Vince McMahon, Triple H and John Cena's Quest to Find the Entertainment in WWE

Ian MaloneCorrespondent IIIMay 15, 2011

"Yo man how to we get ESPN to talk about us"
"Yo man how to we get ESPN to talk about us"

There has been a lot of talk about Vince McMahon’s desire to move away from the perceived “negative image” that his company is just a wrestling company. The decision to go solely by WWE rather than World Wrestling Entertainment seems to be in line with the big boss’ current train of thought.

But nobody appears to be trying to move away from wrestling completely especially with Stephanie McMahon and hubby Triple H close to inheriting the throne.

So the question is, where is the balance?

Choosing to go by WWE is not a big deal. Plenty of publicly trained companies do it, ranging from KFC (formerly Kentucky Fried Chicken) to computer storage and data management company NetApp (formerly Network Appliance). Neither one of those have strayed from their core brand, so it’s plausible to believe that WWE could do the same.

But there is some reason to be concerned. Triple H recently said in an interview that the “Entertainment” is important because WWE does so much more than just wrestling. One of his examples, live shows.

Hold on a second, what exactly do people come to watch at these “live shows”?

WWE may extend its entertainment reach to other parts of popular culture, but it is always centered on the same thing.


WWE has celebrity guest hosts. On Raw, which happens to be a wrestling show. Snooki recently teamed up with the WWE, to wrestle at Wrestlemania. Quite frankly, Triple H and Vince McMahon are wrong. This is all about wrestling. It always has been, and we have seen nothing to indicate that it won’t continue to be in the future.

WWE’s current programming includes Monday Night Raw, Friday Night Smackdown, Tough Enough, NXT, and Superstars. The latter two no longer air on television in the United States.
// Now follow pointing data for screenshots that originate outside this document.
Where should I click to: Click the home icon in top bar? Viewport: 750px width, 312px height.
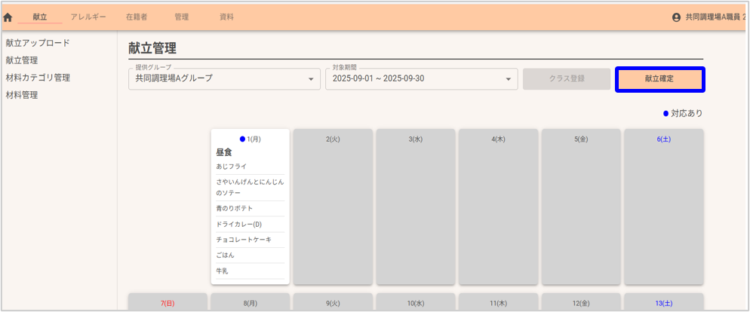(8, 17)
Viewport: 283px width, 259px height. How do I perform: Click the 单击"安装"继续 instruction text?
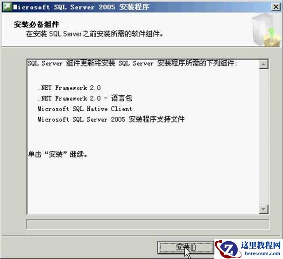(x=58, y=154)
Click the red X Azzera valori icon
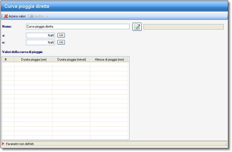The width and height of the screenshot is (232, 152). [x=6, y=16]
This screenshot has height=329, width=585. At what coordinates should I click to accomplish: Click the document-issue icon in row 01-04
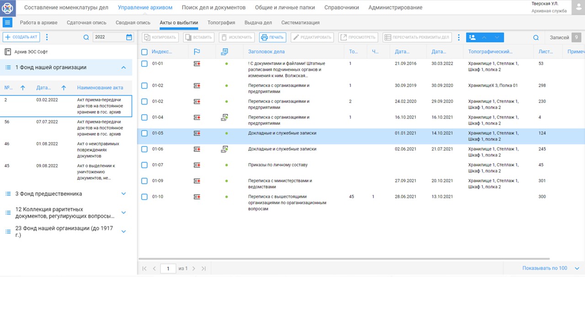224,117
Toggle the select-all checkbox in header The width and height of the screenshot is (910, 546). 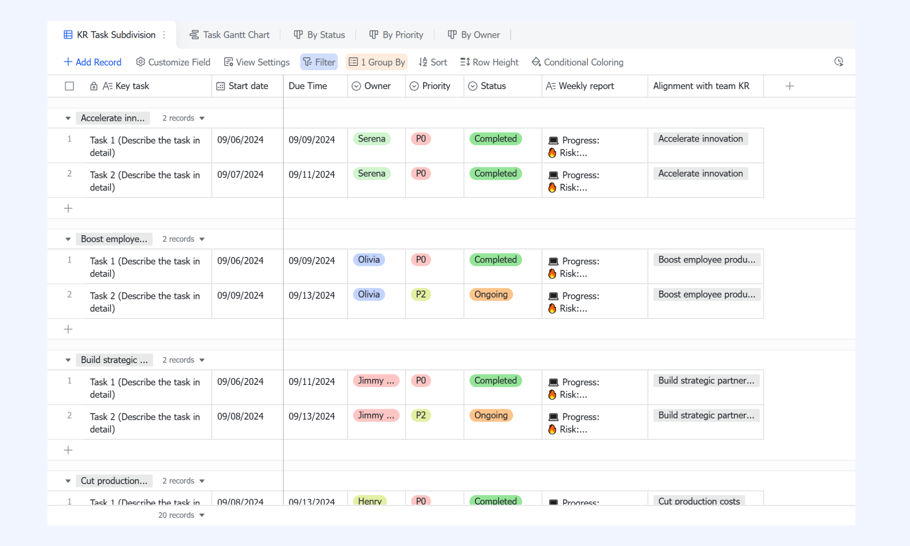tap(69, 86)
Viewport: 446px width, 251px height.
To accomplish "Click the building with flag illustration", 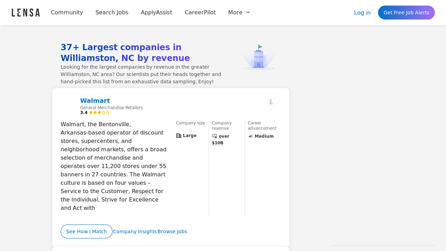I will pyautogui.click(x=258, y=57).
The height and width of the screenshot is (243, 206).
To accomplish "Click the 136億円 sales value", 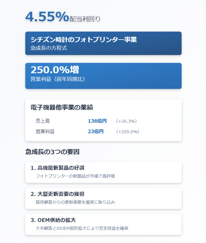I will click(x=97, y=121).
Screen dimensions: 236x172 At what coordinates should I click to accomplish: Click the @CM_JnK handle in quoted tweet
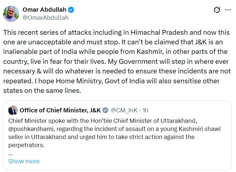pos(124,110)
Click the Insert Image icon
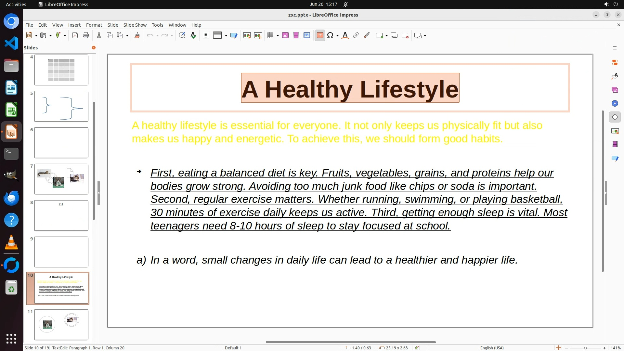 [285, 35]
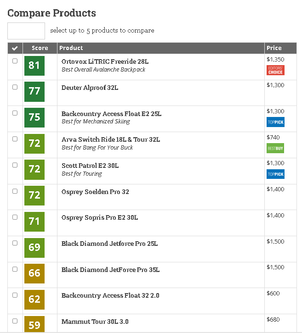Click the checkmark icon in table header
This screenshot has width=302, height=333.
[15, 48]
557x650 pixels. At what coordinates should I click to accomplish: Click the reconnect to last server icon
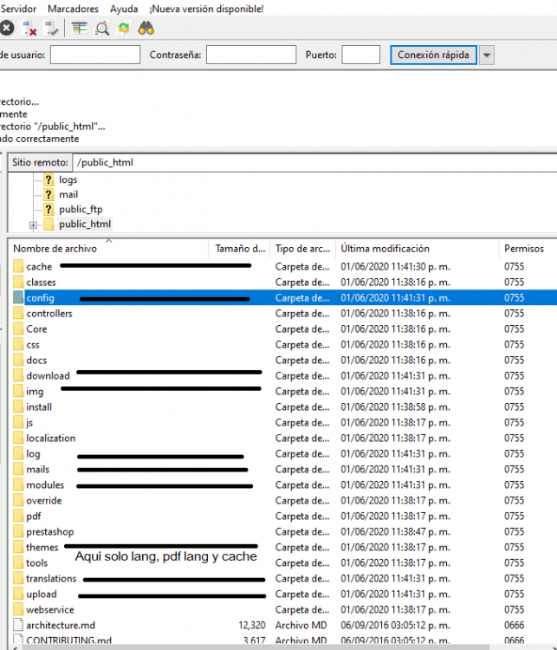[52, 28]
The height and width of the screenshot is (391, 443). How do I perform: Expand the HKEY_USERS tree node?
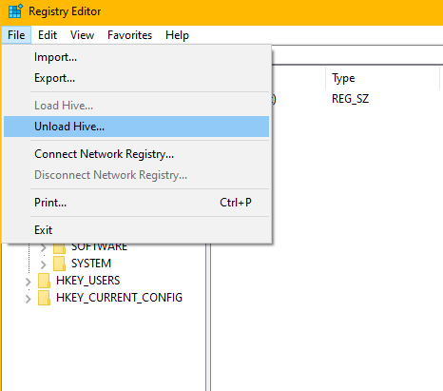tap(29, 282)
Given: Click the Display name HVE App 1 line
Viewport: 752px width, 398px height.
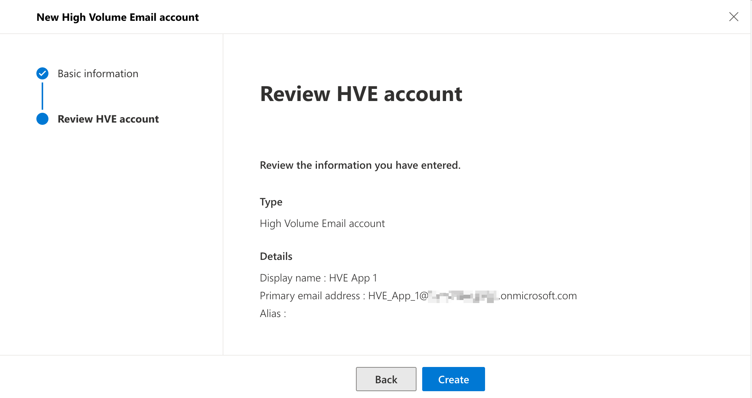Looking at the screenshot, I should (x=318, y=278).
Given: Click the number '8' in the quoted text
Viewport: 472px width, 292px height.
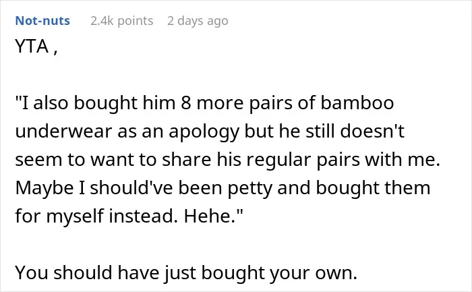Looking at the screenshot, I should click(x=185, y=103).
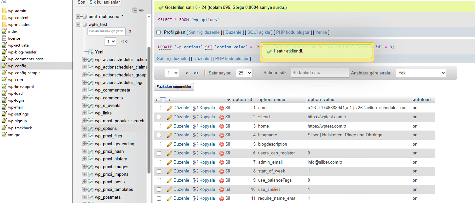Click the wp_options table icon in tree
The height and width of the screenshot is (203, 475).
coord(91,129)
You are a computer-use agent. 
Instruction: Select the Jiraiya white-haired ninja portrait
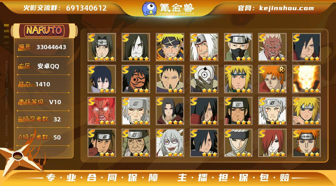click(x=204, y=47)
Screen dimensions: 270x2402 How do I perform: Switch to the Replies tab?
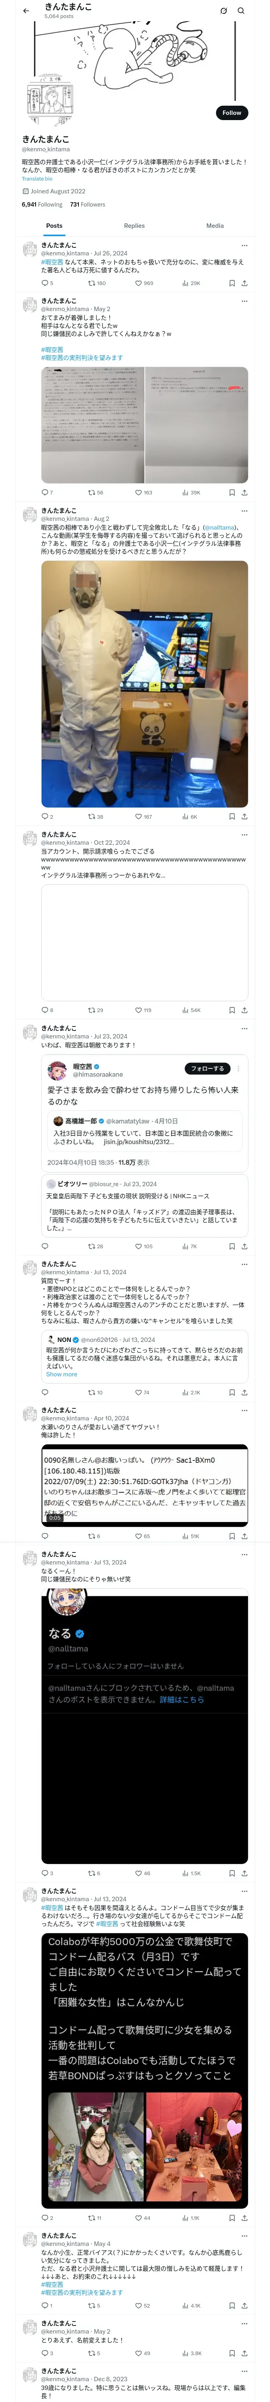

Until WWE comes out with a TV show that has nothing to do with wrestling, I’m going to have a hard time buying that this is anything other than a wrestling company.

WWE does have options with regards to bringing its brand to a context that does not involve wrestling. Icons such as The Rock and Hulk Hogan have broken the barrier and WWE has one in house guy capable of doing it as well.

John Cena

Cena is a very, very powerful marketing tool. People know who he is. Mainstream American audiences do not know who Alberto Del Rio or even Randy Orton are. Cena has the power that is very rare these days.

But there’s a problem. John Cena lacks the edge that The Rock and Hulk Hogan had. He is the antithesis of badass. He uses the word “poopy” on television. It’s pretty hard to get behind a guy like that as a legitimate mainstream star.

John Cena likes where he’s at though, and this is incredibly useful for the McMahons. They do not have to worry about Cena defecting to TNA or going off on his own as a movie star. He wants to stay; WWE needs to work with him.

WWE needs to make John Cena what the Rock was, A People’s Champion. Not the corporate fan boy that he is now. Being the People’s Champion doesn’t mean always holding the belt, but it means that the people love you no matter what.

Which brings me to the next tool that WWE has to use to bridge the gap between wrestling and entertainment. WWE films. WWE has not produced any hits that didn’t need to rely on strong rental and DVD sales in order to break even. Why is that?

Vinnie Mac tried to take away the organic process that made The Rock and Hulk Hogan stars. Kane, Mr. Kennedy and Ted DiBiase Jr. aren’t movie stars, and it showed. Further more, WWE focuses too much of its marketing efforts on the star power of people who were only appealing to wrestling fans.

This further solidified the bond between the WWE and wrestling. WWE can try all it wants, but the bond between the company and wrestling is strong, too strong to break overnight.

Can WWE films bridge the gap between WWE, and the mainstream media it wants so badly to be a part of? Sure but it’s going to take time.

So what can WWE do in the meantime? The answer is pretty simple. WWE needs to maintain its strongest relationship.

We the people, the fans.

WWE needs to step up its pay-per-view game, big time. No more shoot finishes, PPV's that end a half-hour early and buildups that are shorter than Christian’s reign as World Heavyweight Champion. WWE needs to fix the problems that it has with its core product in order to build into the mainstream world.

The theme song to WWE’s version of ECW had a line that said, “Your words are dangerous, your talk is cheap.” That’s pretty much what WWE’s efforts to become more than an entertainment company have been.


WWE can be both a wrestling company and an entertainment company. But it needs to excel at both. The WWE cannot alienate its fan base or else the house that Hulk built will come crumbling down.